Hardware Recommendations

Entry Level (Mobile Detection)

  • Any Android phone with Bluetooth 5.0+
  • Detection range: 300-800m (depending on conditions)

Professional (Fixed Station)

  • Raspberry Pi 4 + ESP32-C3 (BLE sniffer)
  • External high-gain antenna
  • Detection range: 2-5km

Enterprise

  • Software Defined Radio (SDR) setup
  • Multiple receivers for triangulation
  • Integration with existing security systems

Contributing

Contributions are welcome!
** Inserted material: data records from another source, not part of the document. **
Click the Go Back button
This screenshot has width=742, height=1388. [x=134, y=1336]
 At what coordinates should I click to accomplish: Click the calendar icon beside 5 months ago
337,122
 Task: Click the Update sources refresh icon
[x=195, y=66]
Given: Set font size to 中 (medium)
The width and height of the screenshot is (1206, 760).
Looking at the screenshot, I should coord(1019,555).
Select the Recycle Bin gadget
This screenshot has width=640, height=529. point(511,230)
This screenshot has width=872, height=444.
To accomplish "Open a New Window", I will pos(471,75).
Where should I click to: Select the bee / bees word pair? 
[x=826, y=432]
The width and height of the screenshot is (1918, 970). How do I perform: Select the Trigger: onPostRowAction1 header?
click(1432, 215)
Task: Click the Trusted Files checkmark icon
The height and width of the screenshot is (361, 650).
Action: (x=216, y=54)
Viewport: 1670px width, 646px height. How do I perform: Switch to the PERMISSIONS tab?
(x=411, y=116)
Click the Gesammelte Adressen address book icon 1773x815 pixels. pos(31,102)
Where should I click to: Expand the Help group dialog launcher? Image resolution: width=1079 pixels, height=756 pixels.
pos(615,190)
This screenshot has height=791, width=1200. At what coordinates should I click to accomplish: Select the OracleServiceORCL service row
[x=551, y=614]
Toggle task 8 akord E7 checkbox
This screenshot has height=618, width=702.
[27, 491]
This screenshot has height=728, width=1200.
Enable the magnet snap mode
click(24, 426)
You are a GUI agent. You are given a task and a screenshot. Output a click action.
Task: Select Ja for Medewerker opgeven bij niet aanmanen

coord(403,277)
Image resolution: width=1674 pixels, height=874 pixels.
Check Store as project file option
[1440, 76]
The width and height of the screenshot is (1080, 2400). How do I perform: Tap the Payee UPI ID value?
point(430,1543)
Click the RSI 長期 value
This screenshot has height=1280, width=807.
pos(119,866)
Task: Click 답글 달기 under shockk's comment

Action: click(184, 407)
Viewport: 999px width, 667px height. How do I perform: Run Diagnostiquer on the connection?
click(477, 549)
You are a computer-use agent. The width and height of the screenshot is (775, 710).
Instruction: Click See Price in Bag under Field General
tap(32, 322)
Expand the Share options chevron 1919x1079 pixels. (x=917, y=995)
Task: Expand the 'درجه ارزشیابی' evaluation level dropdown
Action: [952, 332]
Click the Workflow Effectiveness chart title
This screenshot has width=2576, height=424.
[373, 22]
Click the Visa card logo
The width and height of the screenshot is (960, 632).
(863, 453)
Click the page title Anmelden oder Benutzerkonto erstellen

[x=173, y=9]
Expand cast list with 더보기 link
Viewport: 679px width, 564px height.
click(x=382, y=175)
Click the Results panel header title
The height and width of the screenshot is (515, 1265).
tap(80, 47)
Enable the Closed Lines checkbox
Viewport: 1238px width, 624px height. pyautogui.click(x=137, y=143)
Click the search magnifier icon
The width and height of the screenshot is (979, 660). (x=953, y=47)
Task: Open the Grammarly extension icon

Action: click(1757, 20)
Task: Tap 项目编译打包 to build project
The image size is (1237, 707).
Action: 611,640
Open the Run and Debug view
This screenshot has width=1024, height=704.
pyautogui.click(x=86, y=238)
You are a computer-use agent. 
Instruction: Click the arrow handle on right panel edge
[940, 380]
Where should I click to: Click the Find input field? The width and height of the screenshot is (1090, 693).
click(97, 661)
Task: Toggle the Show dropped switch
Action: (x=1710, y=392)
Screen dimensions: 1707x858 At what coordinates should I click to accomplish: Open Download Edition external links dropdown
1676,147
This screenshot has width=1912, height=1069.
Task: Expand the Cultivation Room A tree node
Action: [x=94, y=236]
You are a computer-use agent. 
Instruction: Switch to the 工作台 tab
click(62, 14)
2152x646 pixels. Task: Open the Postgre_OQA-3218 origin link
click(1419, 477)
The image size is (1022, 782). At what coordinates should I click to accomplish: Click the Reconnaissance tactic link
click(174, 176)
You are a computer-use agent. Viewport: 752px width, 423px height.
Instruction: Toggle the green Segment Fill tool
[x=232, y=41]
Please read our contributing guidelines before submitting PRs.

  1. Fork the repository
  2. Create a feature branch (git checkout -b feature/amazing-feature)
  3. Commit your changes (git commit -m 'Add amazing feature')
  4. Push to the branch (git push origin feature/amazing-feature)
  5. Open a Pull Request

Development Setup

# Install development dependencies
pip install -e "python/.[dev]"

# Run C++ tests
cd build && ctest

# Run Python tests
cd python && pytest

# Code formatting (if clang-format is installed)
find src include -name "*.cpp" -o -name "*.h" | xargs clang-format -i

License

This project is licensed under the MIT License - see the LICENSE file for details.

Roadmap

Completed

  • Core Engine: C++ parsing library with zero-copy design (~2,500 lines)
  • ASTM F3411: Full support for all 7 message types (Basic ID, Location, Authentication, Self-ID, System, Operator ID, Message Pack)
  • ASD-STAN EN 4709-002: European standard with EU Operator ID validation
  • GB/T Interface: Placeholder for Chinese standard (awaiting specification)
  • Multi-Transport: BT 4.x Legacy, BT 5.x Extended/Long Range, WiFi Beacon, WiFi NAN
  • C API: Complete FFI interface with callback support
  • Android Bindings: Kotlin/JNI wrapper with AAR packaging
  • Python Bindings: ctypes-based with context manager support
  • Session Manager: Deduplication, timeout handling, event callbacks
  • Anomaly Detection: 8 detection types (speed, position, replay attack, signal, etc.)
  • Trajectory Analysis: Smoothing, prediction, pattern classification
  • Unit Tests: 70+ test cases covering all modules
  • Documentation: README (EN/CN), CONTRIBUTING, CHANGELOG
  • Release Artifacts: /release/v0.1.0 with headers and platform-specific libs (Android, Linux, macOS, Windows, Python)
  • Android Sample App: Complete demo with MainActivity, ViewModel, UAV list, and detail dialog
  • Performance Benchmarks: Google Benchmark framework integration for parsing latency tests

In Progress

  • CI/CD Enhancement: GitHub Actions build verification and automated releases
  • Real Device Testing: Validation with captured packets from actual drones

Planned

  • v0.1.0 Release: Tag and publish first official release to GitHub
  • API Documentation: Auto-generated reference docs (Doxygen)
  • iOS Bindings: Swift wrapper via C API
  • GB/T Implementation: Chinese standard decoder (pending specification clarity)

Acknowledgments

About

Open Remote ID Parser is a lightweight C++ library for decoding drone Remote ID broadcasts. It supports multiple protocols (ASTM F3411, ASD-STAN) and transport layers (Bluetooth Legacy/Extended, WiFi Beacon/NAN), making it ideal for building drone detection applications on mobile devices, embedded systems, or desktop platforms.